In 2021, the NHS is in dire straits, caused by Covid-19 + winter pressures + understaffing + underfunding.
In 1955, Vivien Quick wrote: ” The National Health Service is costing the nation vast sums of money. I am convinced that a campaign to improve health by advocating the better understanding and following of the laws of health is the only satisfactory way to reduce this burden, although it may not be popular with the manufacturing drug houses.”
Quick says that orthodox medicine fails to make use of nutrition as a treatment for disease and that it has been left to the unorthodox school of healing, naturopathy or Nature Cure.
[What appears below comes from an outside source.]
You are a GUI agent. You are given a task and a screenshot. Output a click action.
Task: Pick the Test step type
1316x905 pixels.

Nature Cure recommended Diet Reform as a way of avoiding dietary deficiences and balancing the diet. It was believed that excess carbohydrate and protein, contributed to acidosis, and that reducing the intake of these foods, along with a higher intake of fruit and vegetables, would maintain a acid-alkaline balance.
That idea would seem to come from the Hay Diet see THE HAY SYSTEM COOKERY BOOK (1936) and THE HAY SYSTEM MENU BOOK (1937)
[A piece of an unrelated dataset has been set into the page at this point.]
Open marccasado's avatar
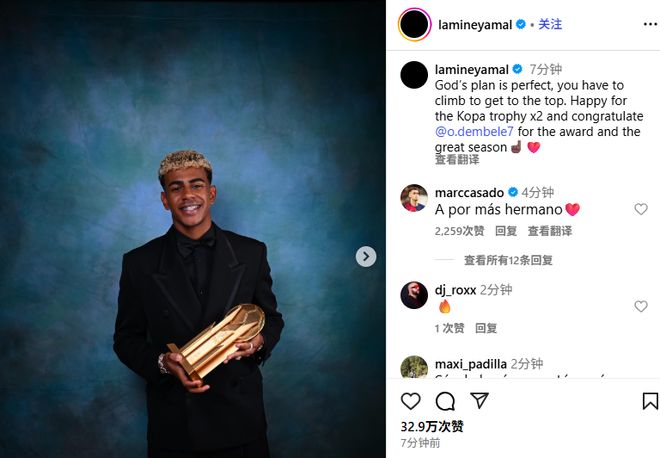Screen dimensions: 660x458 pyautogui.click(x=414, y=198)
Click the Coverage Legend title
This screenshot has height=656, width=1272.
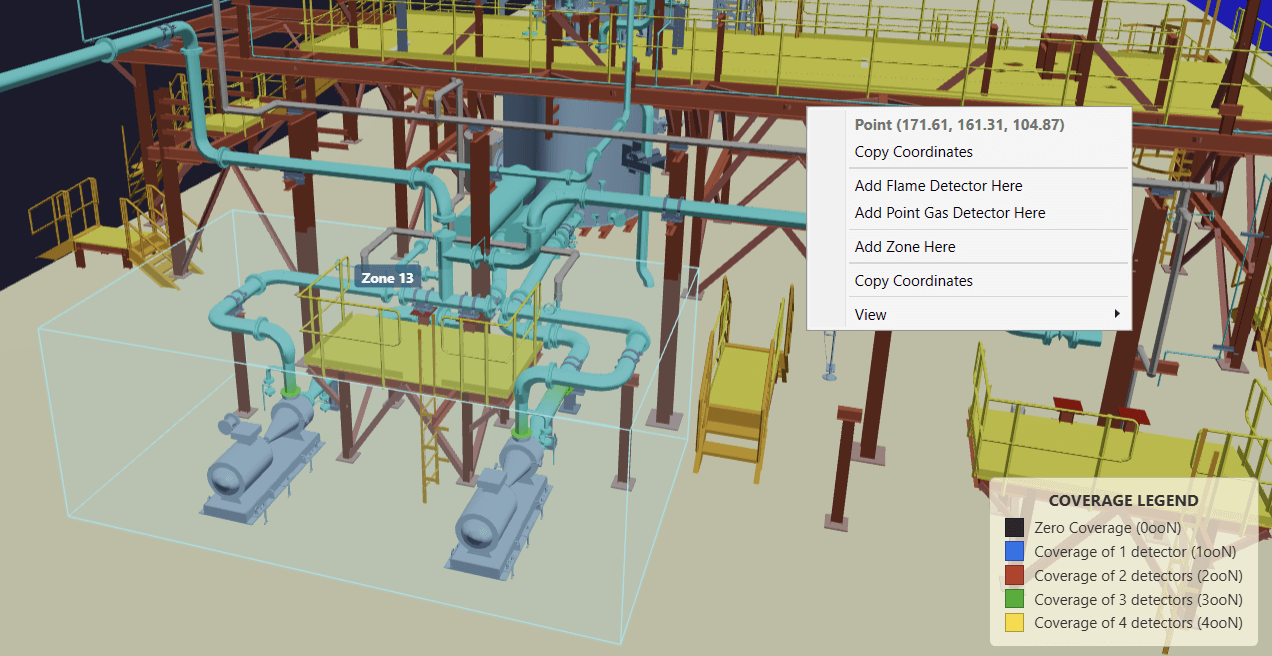(1123, 500)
Diet Reform advocates a proportion of uncooked food, using methods of cooking which preserve nutrients and eating whole foods, rather than relying on vitamin supplements.
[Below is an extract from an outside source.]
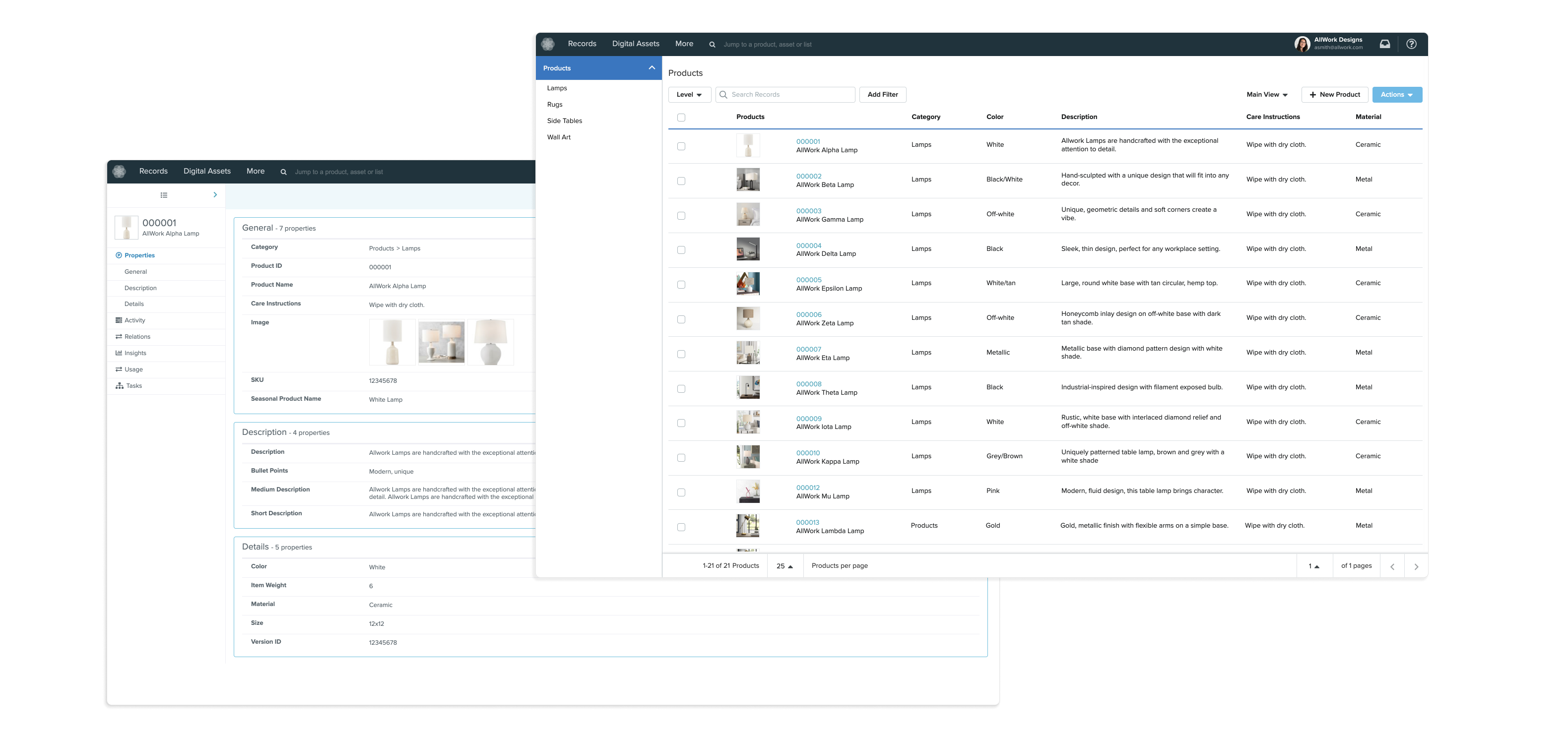Open Digital Assets menu in Products window
1568x732 pixels.
tap(636, 44)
Vivien Quick claims that most dieticians know very little about the culinary art and claims ” we are on the verge of a new culinary era” in which “good wholesome food” doesn’t mean stodgy and overcooked.
The book doesn’t include ‘flesh’ foods. although some Diet Reformers weren’t vegetarians.
Vivien Quick maintains that not more than 20 – 25% of the total diet should consist of fats, starches and sugars. Quick also adds that protein foods shouldn’t exceed 20% of total dietary intake . This means that only 40 – 45% of daily dietary intake is accounted for and Quick doesn’t explain where the missing percentage should come from.
The book follows the Diet Reform rule of not eating starchy food and sugars in the same meal as acid fruit.
Vivien Cook states: “Sufferers from diabetes will have no difficulty in selecting low-carbohydrate diets to suit their condition while avoiding deficiencies, thus adding to the interest and variety of their food”.
On to the recipes.. no meat, firstly. There’s a recipe for mayonnaise, which includes flour and sugar, neither of which is necessary. The salads are mostly ordinary and rely on grated raw veg (including turnips and Brussels sprouts), with the exceptions of dandelion salad and nasturtium salad.
The starch reduced vegetarian protein dishes include baked aubergine, stuffed hard-boiled eggs, eggs on spinach, individual baked eggs, eggs on beetroot tops, spinach cheese, and savoury fluffy omelette.
Vegetable side dishes are generally oven baked veg with white sauce or plain boiled veg. There’s an aubergine and onion casserole and a celeriac casserole. They aren’t casseroles of the sort that we understand them to be in the 21st century, but merely a method of cooking vegetables in the oven. That’s quite an attractive proposition however, if you have a large enough oven, to bung two or three small oven to table dishes in there and voilà, veg done.
Other vegetables are roasted, for example turnips and beetroot (probably too carby for most).
As low carbers who don’t use artificial sweeteners, there are usually slim pickings when it comes to puddings. However, Diet Reform Cook Book (1955) includes marrow meringue. A tweaked version of this may appear here later, with photos.
On the slim chance that you come across Diet Reform Cook Book and it’s cheap, it could be worth it if you are vegetarian. Otherwise, it’s a NO.